§ PROBLEM DESCRIPTION
Please retype the records below exactly, omitting any images.

---------- SOURCE RECORDS

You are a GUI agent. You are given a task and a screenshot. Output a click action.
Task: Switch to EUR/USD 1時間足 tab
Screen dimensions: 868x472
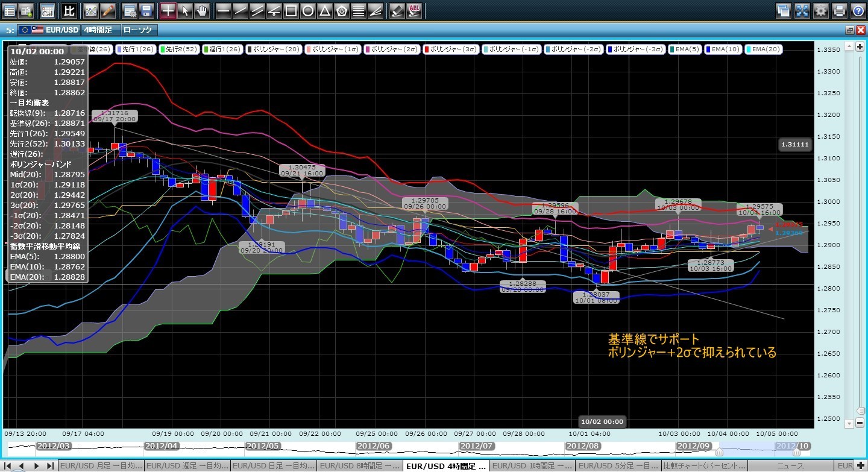click(x=532, y=466)
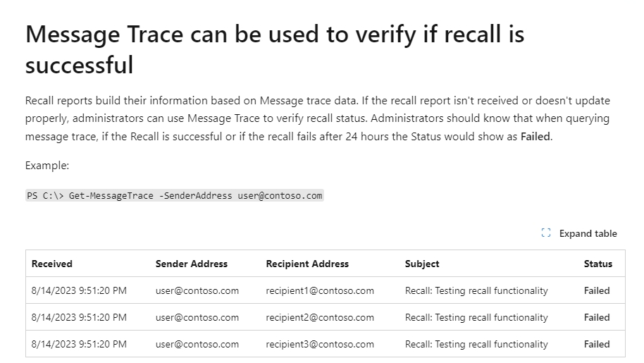Click the Expand table button label
Viewport: 644px width, 363px height.
tap(588, 233)
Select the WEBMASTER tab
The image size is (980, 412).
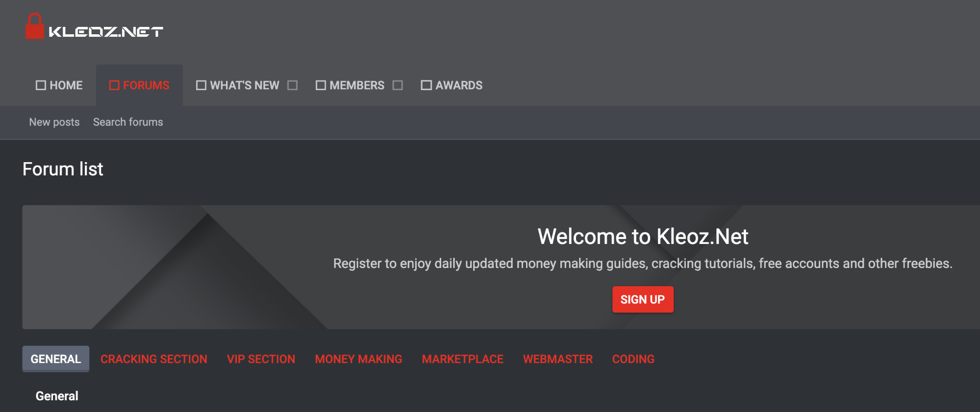pos(558,359)
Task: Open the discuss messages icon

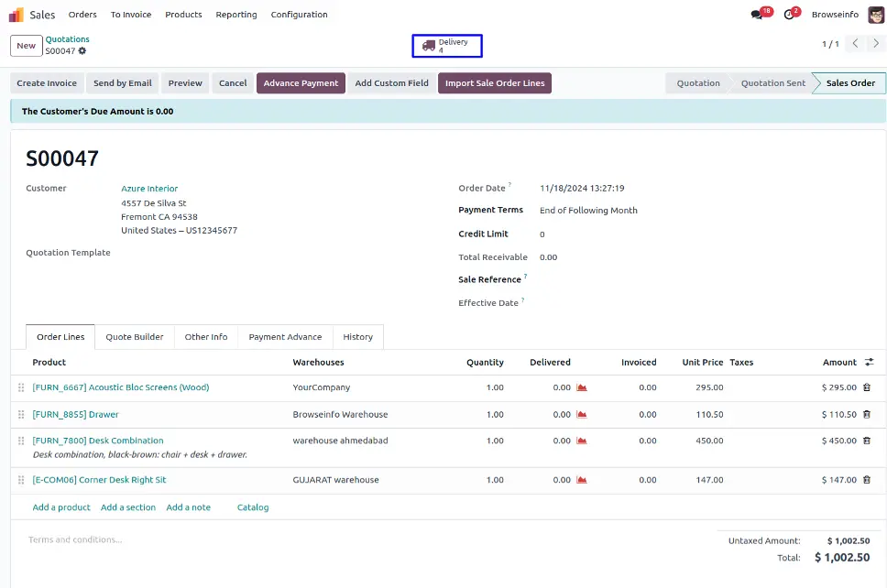Action: [757, 15]
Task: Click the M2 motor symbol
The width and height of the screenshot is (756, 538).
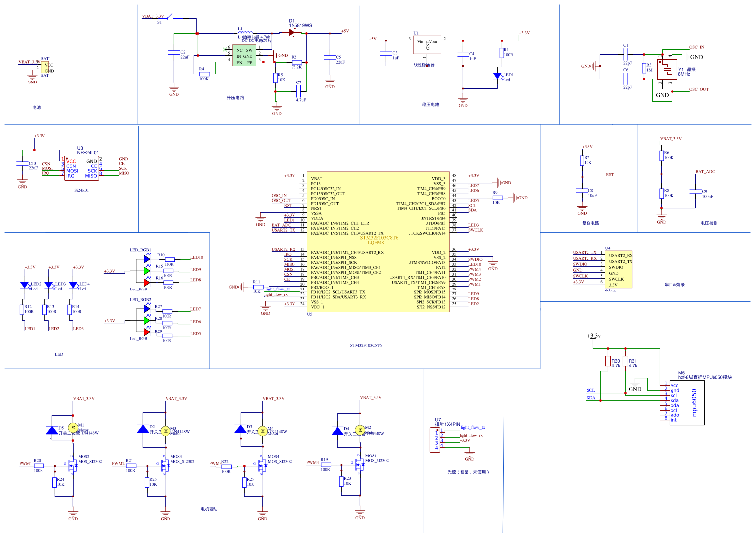Action: [360, 430]
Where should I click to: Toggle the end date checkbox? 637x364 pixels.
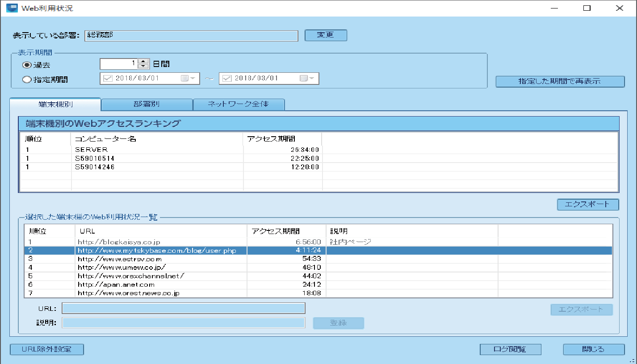pos(227,78)
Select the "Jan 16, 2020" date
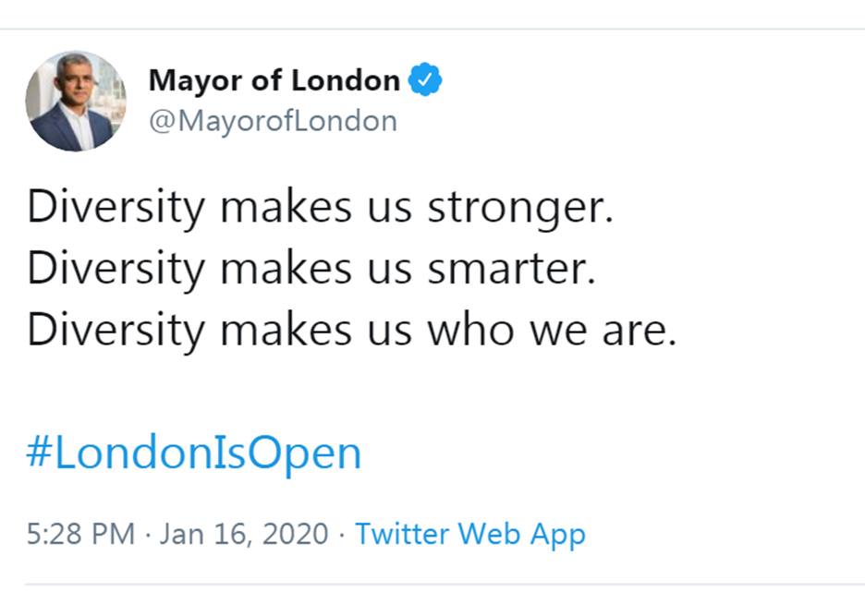Image resolution: width=865 pixels, height=616 pixels. [244, 534]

--------------------

§ TASK RESULT
You are a GUI agent. You are given a task and a screenshot. Output a click action.
Task: Switch to EUR/USD 1時間足 tab
Screen dimensions: 868x472
click(x=532, y=466)
Click the Expand table button label
Viewport: 644px width, 363px height.
tap(588, 233)
Select the WEBMASTER tab
The image size is (980, 412).
pos(558,359)
Task: Open the discuss messages icon

Action: [757, 15]
Task: Click the M2 motor symbol
The width and height of the screenshot is (756, 538).
Action: [360, 430]
Where should I click to: Toggle the end date checkbox? 637x364 pixels.
pos(227,78)
Select the "Jan 16, 2020" date
Image resolution: width=865 pixels, height=616 pixels. [244, 534]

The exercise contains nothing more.